Thursday, 14 November 2013

Collisions, Coalitions and Riotous Subjects: A Special Section of Sociological Research Online reflecting on the English Riots of 2011

by Kim Allen, Sumi Hollingworth, Ayo Mansaray and Yvette Taylor


*Education and Social Research Institute (ESRI), Manchester Metropolitan University; Weeks Centre for Social and Policy Research Centre, London South Bank University; Brunel University; Weeks Centre for Social and Policy Research Centre, London South Bank University

In an autumn in which the New Statesman commissions Russell Brand to guest edit an issue on Revolution, and organised protest gets into full swing with the Bonfire of Austerity, a spate of public sector strikes, and the Anonymous linked Million Masked March on Guy Fawkes night, riotous resistance is the talk of Britain. What perfect timing then for a special section of Sociological Research Online on reflections on the English Riots of 2011. While in 2012 we saw the marketing of the London Olympics as an attempt to erase the troubled and troubling memories of the Riots, in 2013 unemployment rates continue to rise and welfare cuts deepen, and we have seen growing anger and political disenchantment amongst various sections of society.

Over five nights in the summer of 2011, as austerity measures were coming into full biting force, England witnessed riots across several cities including London, Manchester, Liverpool, Birmingham, Bristol, and Nottingham. Sparked by the fatal police shooting of Mark Duggan, a 29-year old black man from Tottenham, North London, these five days saw unrest on the streets of England.   In this special section, with papers from academics across a range of disciplines and career stages, we consider how to 'reflect' on the dis-ordering and dis-orientating effects of recirculating inequalities which locate crime, blame and failure in the most disadvantaged places, while retrieving order, safety and resources for the most advantaged populations.
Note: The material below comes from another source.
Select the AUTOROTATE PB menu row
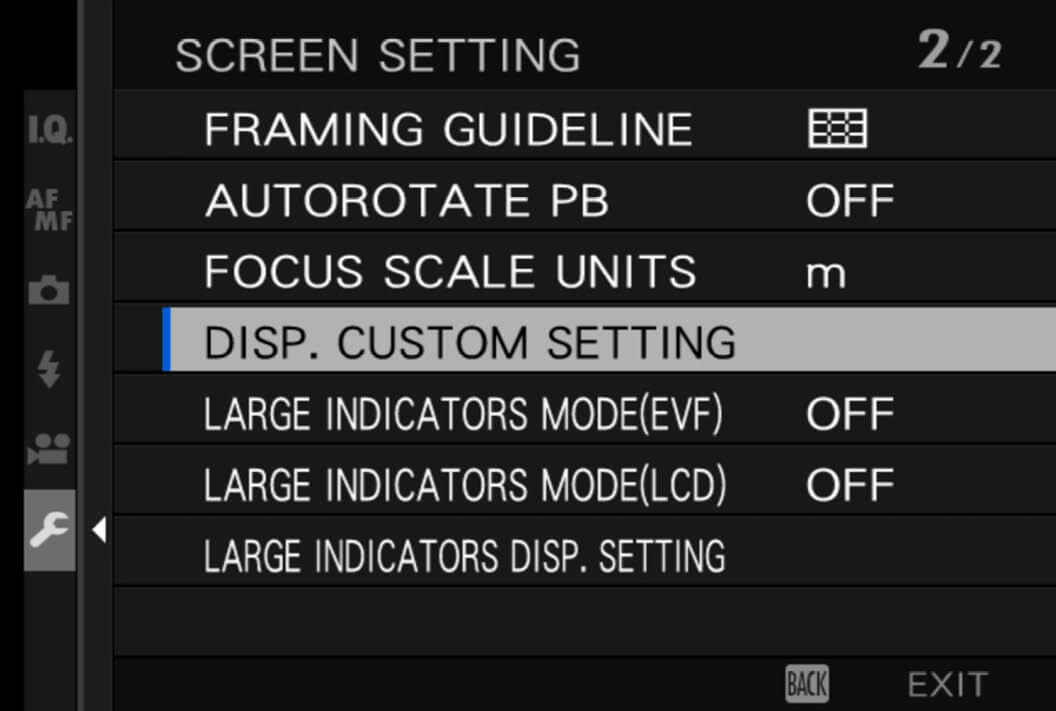Image resolution: width=1056 pixels, height=711 pixels. pos(585,199)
The papers in this special section emerged from a conference entitled 'Collisions, Coalitions and Riotous Subjects: The Riots One Year On', held on the 28th September 2012.  Organized by the Weeks Centre for Social and Policy Research (London South Bank University) and the Institute for Policy Studies in Education (London Metropolitan University), the conference, and the resulting special section, sought to examine the English riots of 2011 and its relationships to (re-shaped) inequalities in contemporary Britain and beyond.

Our commitment to this topic two years on from the event is about keeping riots on the political and academic agenda. It is worth remembering that, two years later, we still do not know the details of that fateful sequence of events in which Mark Duggan was shot and many questions remain unanswered.  This is also about a broader commitment to public sociology.  Just as the British Sociological Association (BSA) launch a new ‘Activism in Sociology’ forum, this special collection reminds us of our responsibility as sociologists to place ourselves in public debates about inequality and injustice, to 'walk through' the places we inhabit, personally, politically and professionally (Back 2007; Taylor & Addison 2011). At the time of the riots, sociological analysis was criticized and dismissed by our political elites as offering an 'excuse' for something for which there was 'no excuse' (see Bassel 2013). Prime Minister David Cameron (2011) claimed that the ‘sickening’ events of that week were caused by ‘mindless criminality’ and a ‘twisted moral code’, rather than the consequence of social conditions generated by punitive government policies.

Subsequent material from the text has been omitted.